When I first started on the scheme I was amazed at the various areas that Macmillan covered, with awareness and fundraising being held in numerous places – from the council house to the football stadium, to a Macmillan bus travelling through the community. Knowing that Macmillan raised awareness and helped so many in all places made me feel proud to be involved in such a charity.
I volunteered mostly at fundraising events such as the Macmillan coffee morning, Leicester football stadium, De Montfort Hall, and Leicester Marathons, as well as around the De Montfort campus. This meant that I had to interact with a large number of people who all had different reasons as to why they felt compelled to donate to Macmillan, with strangers often telling me about their personal experiences with the Macmillan charity. As a result of all the interaction, I felt my confidence and ability to speak to others dramatically improve, to the point where I was happy to speak at Lincoln University about why they should partner with Macmillan too – something that I would never have been able to do before becoming involved in the scheme.

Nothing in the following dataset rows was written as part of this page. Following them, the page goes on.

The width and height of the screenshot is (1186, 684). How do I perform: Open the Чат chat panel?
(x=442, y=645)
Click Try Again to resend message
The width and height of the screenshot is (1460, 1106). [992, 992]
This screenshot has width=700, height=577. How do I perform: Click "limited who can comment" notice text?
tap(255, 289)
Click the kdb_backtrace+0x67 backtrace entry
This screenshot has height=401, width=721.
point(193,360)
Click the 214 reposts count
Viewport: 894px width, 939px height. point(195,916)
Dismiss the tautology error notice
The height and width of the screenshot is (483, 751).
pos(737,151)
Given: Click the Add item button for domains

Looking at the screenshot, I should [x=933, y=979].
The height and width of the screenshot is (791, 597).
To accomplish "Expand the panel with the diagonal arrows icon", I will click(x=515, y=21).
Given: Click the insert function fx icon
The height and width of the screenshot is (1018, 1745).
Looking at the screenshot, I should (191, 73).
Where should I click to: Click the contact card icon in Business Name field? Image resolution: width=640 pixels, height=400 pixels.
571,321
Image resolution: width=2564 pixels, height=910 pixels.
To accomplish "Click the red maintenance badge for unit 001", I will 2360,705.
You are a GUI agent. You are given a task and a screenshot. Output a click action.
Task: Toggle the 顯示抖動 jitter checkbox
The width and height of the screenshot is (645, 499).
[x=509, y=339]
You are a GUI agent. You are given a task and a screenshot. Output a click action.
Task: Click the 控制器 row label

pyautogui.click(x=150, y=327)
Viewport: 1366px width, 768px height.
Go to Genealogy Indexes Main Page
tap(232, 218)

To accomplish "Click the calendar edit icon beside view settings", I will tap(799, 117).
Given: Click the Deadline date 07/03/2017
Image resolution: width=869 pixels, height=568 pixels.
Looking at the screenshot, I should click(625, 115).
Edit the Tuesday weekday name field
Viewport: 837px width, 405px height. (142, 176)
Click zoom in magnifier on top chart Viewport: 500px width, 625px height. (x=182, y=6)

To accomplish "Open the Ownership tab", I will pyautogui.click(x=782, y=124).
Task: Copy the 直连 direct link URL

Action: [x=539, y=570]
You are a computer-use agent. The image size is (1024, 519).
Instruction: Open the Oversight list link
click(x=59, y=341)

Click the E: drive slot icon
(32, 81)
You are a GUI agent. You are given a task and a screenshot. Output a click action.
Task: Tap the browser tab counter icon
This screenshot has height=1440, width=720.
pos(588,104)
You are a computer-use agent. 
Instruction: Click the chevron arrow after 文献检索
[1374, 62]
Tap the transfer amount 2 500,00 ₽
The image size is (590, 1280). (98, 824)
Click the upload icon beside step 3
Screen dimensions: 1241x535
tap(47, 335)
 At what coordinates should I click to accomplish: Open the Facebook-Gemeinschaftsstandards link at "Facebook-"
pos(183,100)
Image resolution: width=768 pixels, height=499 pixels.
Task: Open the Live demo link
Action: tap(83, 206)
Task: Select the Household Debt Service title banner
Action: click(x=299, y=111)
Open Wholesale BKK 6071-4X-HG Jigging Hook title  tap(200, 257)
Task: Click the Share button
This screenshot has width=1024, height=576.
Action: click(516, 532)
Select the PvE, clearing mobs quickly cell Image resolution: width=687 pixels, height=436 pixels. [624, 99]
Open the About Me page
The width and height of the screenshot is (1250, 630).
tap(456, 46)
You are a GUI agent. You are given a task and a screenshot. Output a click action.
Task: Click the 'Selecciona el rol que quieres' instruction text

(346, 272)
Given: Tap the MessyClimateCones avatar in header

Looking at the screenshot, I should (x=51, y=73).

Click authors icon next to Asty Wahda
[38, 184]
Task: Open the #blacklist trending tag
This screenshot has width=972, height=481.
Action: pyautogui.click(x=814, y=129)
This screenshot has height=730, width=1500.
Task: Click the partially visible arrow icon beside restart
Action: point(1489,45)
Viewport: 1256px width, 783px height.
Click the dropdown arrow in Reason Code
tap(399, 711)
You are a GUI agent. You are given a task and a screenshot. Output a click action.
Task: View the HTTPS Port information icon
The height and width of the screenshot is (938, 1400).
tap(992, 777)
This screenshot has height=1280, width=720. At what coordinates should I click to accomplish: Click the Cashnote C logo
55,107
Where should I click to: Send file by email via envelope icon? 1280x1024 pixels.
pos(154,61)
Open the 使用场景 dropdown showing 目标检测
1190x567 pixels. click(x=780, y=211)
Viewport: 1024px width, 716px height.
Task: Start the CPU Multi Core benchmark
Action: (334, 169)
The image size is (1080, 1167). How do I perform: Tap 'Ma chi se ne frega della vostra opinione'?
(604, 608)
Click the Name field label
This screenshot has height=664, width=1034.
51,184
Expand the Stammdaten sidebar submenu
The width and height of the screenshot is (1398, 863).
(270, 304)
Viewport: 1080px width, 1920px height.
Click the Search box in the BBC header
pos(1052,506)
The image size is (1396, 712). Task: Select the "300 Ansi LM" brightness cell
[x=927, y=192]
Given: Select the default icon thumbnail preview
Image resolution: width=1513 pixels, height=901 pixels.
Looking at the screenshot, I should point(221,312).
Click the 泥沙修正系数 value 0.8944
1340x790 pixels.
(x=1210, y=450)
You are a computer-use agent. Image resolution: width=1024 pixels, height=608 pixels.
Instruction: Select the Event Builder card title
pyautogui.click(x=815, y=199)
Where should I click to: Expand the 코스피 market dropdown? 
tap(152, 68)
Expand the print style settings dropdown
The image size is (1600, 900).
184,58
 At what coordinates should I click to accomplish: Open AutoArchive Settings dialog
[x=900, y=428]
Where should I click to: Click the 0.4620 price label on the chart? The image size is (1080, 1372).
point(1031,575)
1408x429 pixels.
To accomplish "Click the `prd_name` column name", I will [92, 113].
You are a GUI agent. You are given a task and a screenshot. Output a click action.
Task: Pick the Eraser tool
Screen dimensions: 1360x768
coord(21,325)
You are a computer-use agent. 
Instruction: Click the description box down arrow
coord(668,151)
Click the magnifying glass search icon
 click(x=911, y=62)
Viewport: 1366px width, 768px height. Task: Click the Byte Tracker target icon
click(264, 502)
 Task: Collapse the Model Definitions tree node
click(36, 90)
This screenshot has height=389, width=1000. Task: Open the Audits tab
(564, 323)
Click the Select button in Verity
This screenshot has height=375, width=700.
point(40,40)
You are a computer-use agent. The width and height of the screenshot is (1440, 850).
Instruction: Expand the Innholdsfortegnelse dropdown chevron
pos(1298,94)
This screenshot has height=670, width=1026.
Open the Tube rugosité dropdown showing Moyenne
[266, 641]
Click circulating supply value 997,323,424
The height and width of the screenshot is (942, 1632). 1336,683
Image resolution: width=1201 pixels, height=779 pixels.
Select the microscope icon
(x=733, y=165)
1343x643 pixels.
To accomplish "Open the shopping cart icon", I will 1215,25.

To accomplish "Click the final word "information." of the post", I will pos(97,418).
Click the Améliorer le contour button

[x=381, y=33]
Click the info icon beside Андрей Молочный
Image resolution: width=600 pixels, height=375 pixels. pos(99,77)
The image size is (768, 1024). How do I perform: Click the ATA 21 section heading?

I would actively encourage others to join Macmillan Volunteering at DMU as not only will you gain 15 credits, but you will be able to feel that your time at university has helped others, your self-confidence will grow, and, most of all, you will have fun and make new friends in the process. Throughout my time volunteering with Macmillan I never once thought that it was a chore or that it was wasting my time. In actual fact it felt more like I was socialising – I just happened to be holding a Macmillan charity bucket whilst doing so!
Since volunteering with Macmillan I have gone on to working within the NHS, using the skills I developed at DMU. I hope to be able to work or volunteer with Macmillan again in the future.